Issues statement from UK regulator dismisses some of Xbox makers points about Call of Duty exclusivity

The UK's Competition and Markets Authority today released an issues statement laying out a number of concerns with the proposed Microsoft acquisition of Activision Blizzard and dismissing several of the Xbox maker's key arguments.

The first question it tackled was whether or not the acquisition would result in Xbox making Call of Duty exclusive ("foreclosing," by CMA terminology), something Microsoft has said it has no intention of doing, but is only committing to keep on PlayStation for several years.

"Financial modelling of the merger suggests that the merged entity's incentive to foreclose Sony may be considerably stronger than suggested by the parties," the CMA determined.

"Microsoft's past business practices suggest that it may be willing to make losses in the short term in order to build scale and increase its user base," it continued, noting that Microsoft has previously acquired multiplatform publishers and made their games exclusive.

It also dismissed arguments that Microsoft would keep Call of Duty multiplatform simply to avoid publicly backlash, saying it "did not identify any persuasive evidence that Microsoft would be deterred from engaging in total or partial foreclosure strategies by the prospect of reputational damage to Xbox or [Call of Duty]."
────────────────────
• _Jobs_:
**1.** In the article on the CMA issues statement, why does the regulator think Microsoft might accept short-term losses by making Call of Duty exclusive? Please answer in one to three sentences.
**2.** From the article on the CMA issues statement, extract the passage starting at "Issues statement from" and ending at "for several years.".

[Page and screen pointing data]
────────────────────
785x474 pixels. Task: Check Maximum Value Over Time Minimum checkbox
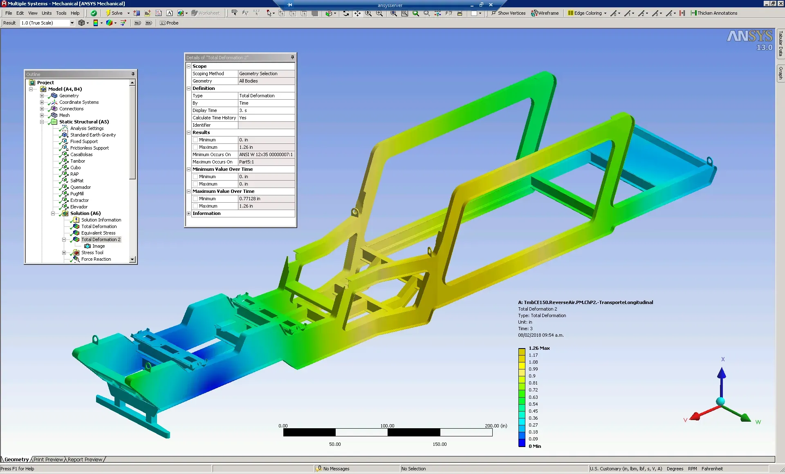tap(195, 199)
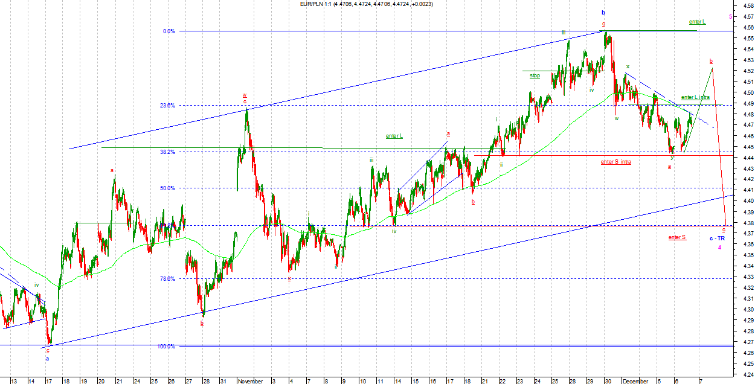Click 'December' on the date axis
This screenshot has width=755, height=384.
click(x=635, y=381)
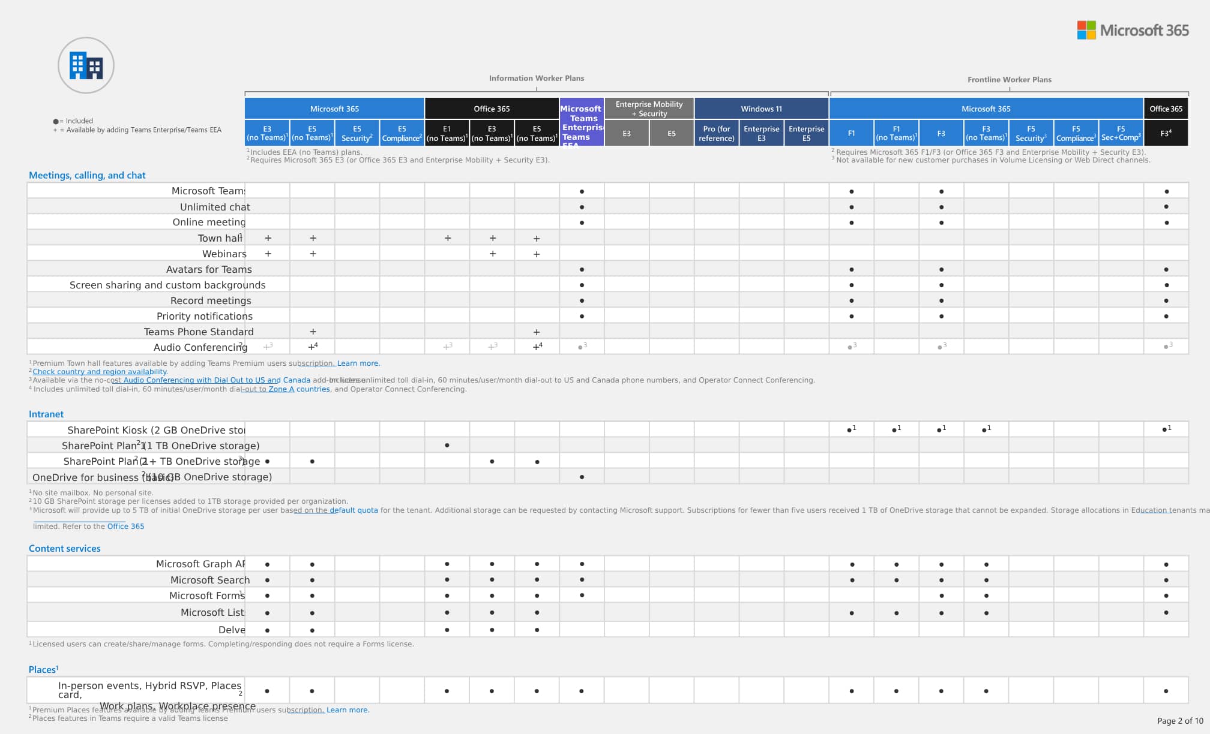This screenshot has height=734, width=1210.
Task: Click the Teams Phone Standard row label
Action: tap(199, 332)
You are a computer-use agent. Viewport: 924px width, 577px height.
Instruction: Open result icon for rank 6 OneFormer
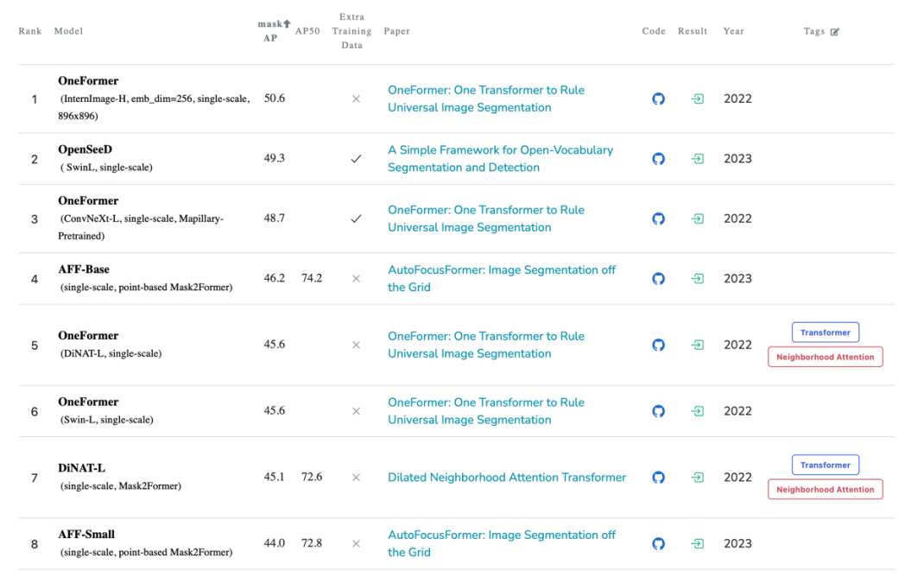click(x=697, y=411)
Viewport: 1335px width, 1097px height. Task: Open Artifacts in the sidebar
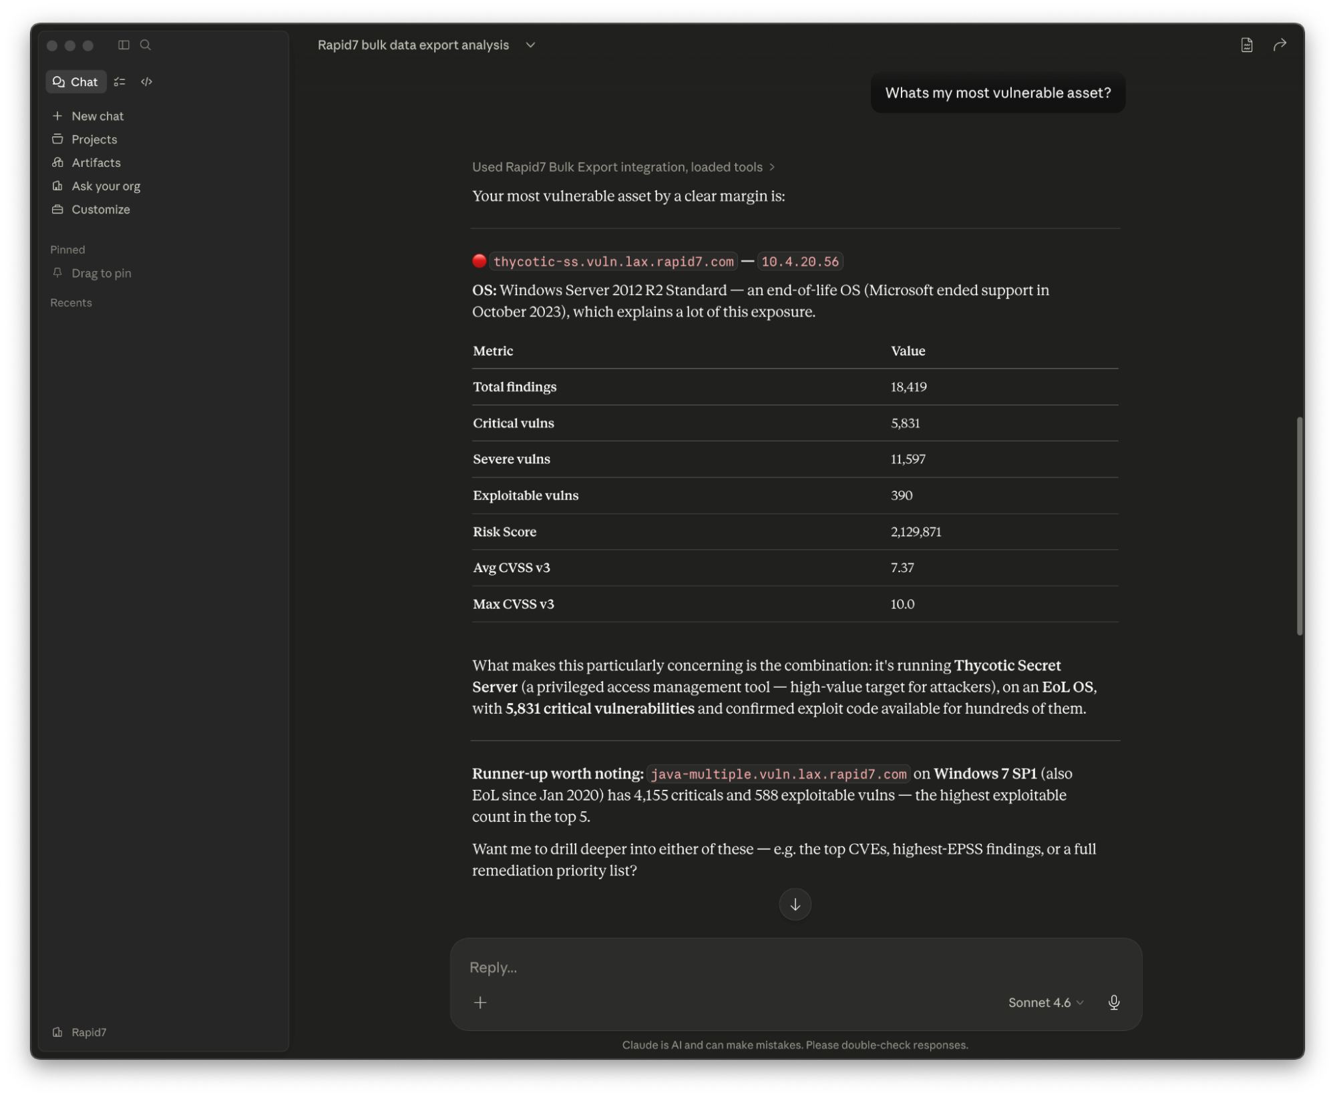point(96,163)

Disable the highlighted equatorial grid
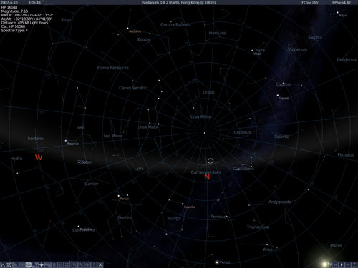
────────────────────
• _Written responses_:
**1.** The CMA points to Microsoft's past business practices, which suggest it may be willing to take short-term losses to build scale and grow its user base. It also notes that Microsoft has previously bought multiplatform publishers and made their games exclusive.

**2.**
Issues statement from UK regulator dismisses some of Xbox makers points about Call of Duty exclusivity

The UK's Competition and Markets Authority today released an issues statement laying out a number of concerns with the proposed Microsoft acquisition of Activision Blizzard and dismissing several of the Xbox maker's key arguments.

The first question it tackled was whether or not the acquisition would result in Xbox making Call of Duty exclusive ("foreclosing," by CMA terminology), something Microsoft has said it has no intention of doing, but is only committing to keep on PlayStation for several years.